[A run of records]

━━━━━━━━━━━━━━━━

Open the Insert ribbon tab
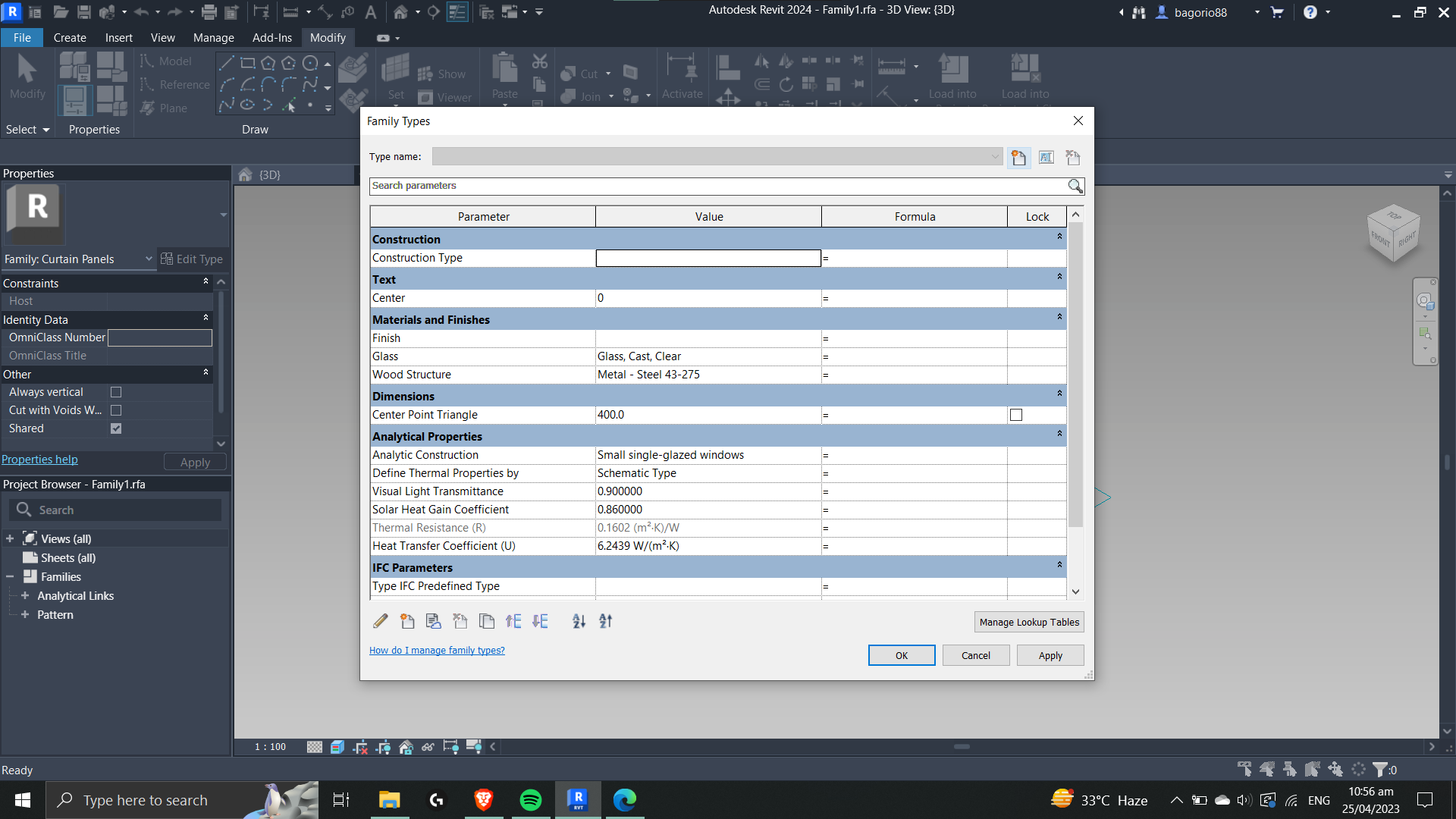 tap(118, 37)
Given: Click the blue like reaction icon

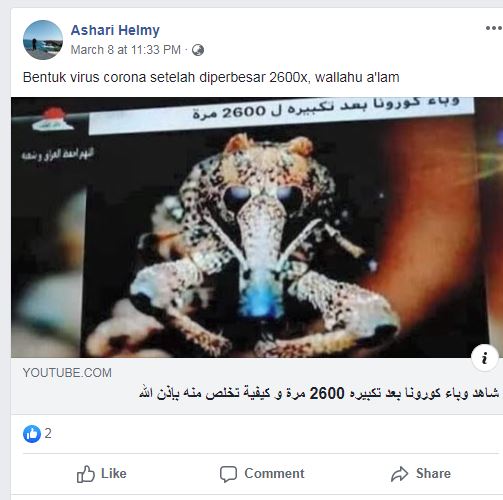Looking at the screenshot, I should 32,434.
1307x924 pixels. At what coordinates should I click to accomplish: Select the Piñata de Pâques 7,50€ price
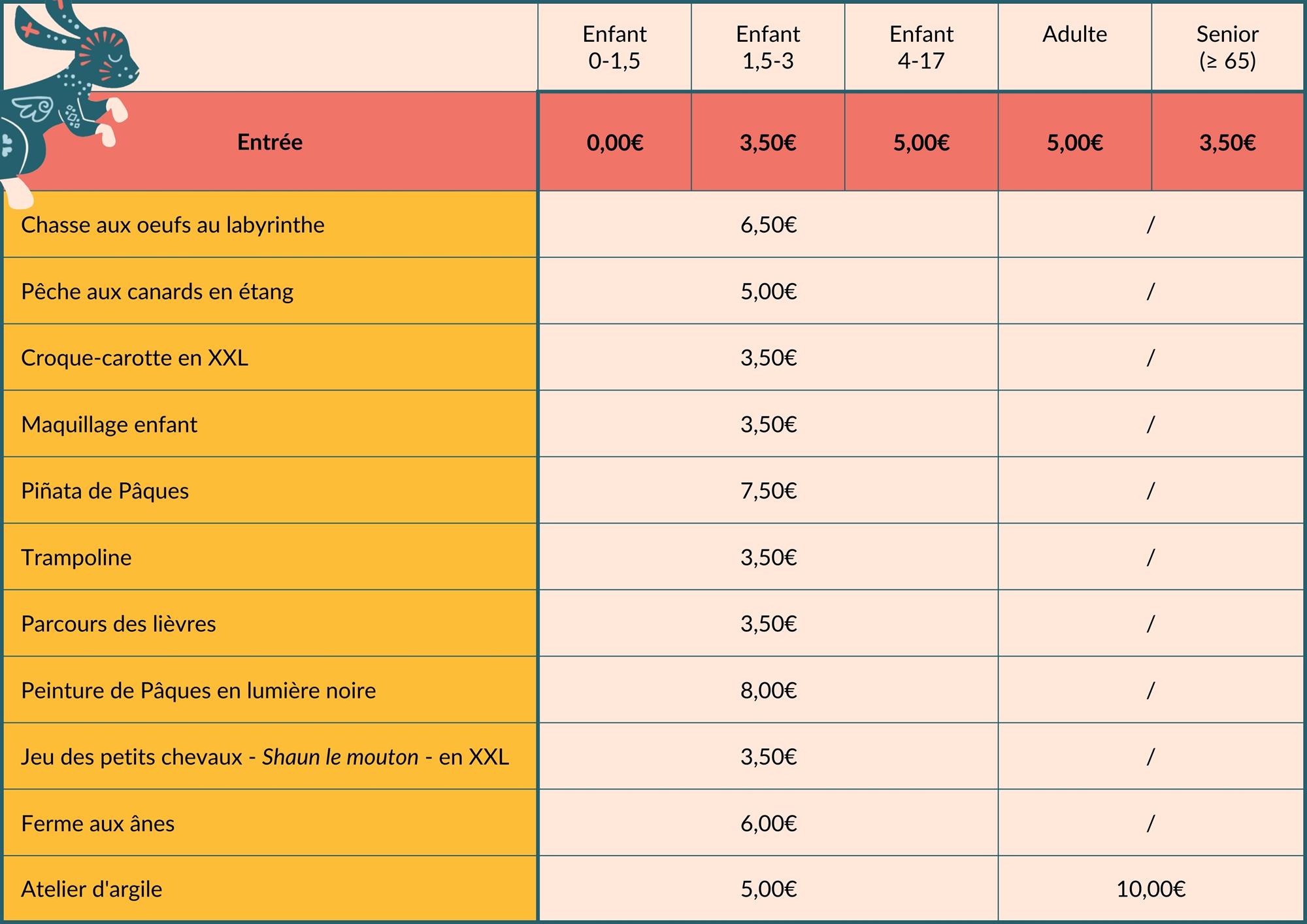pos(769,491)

━━━━━━━━━━━━━━━━

## [WRITTEN TASK]
Return every line of the records above unchanged, leaving out the pictures.

## [RESULT FOR THIS TASK]
Open the Insert ribbon tab
 tap(118, 37)
Given: Click the blue like reaction icon

Looking at the screenshot, I should 32,434.
1307x924 pixels. At what coordinates should I click to accomplish: Select the Piñata de Pâques 7,50€ price
pos(769,491)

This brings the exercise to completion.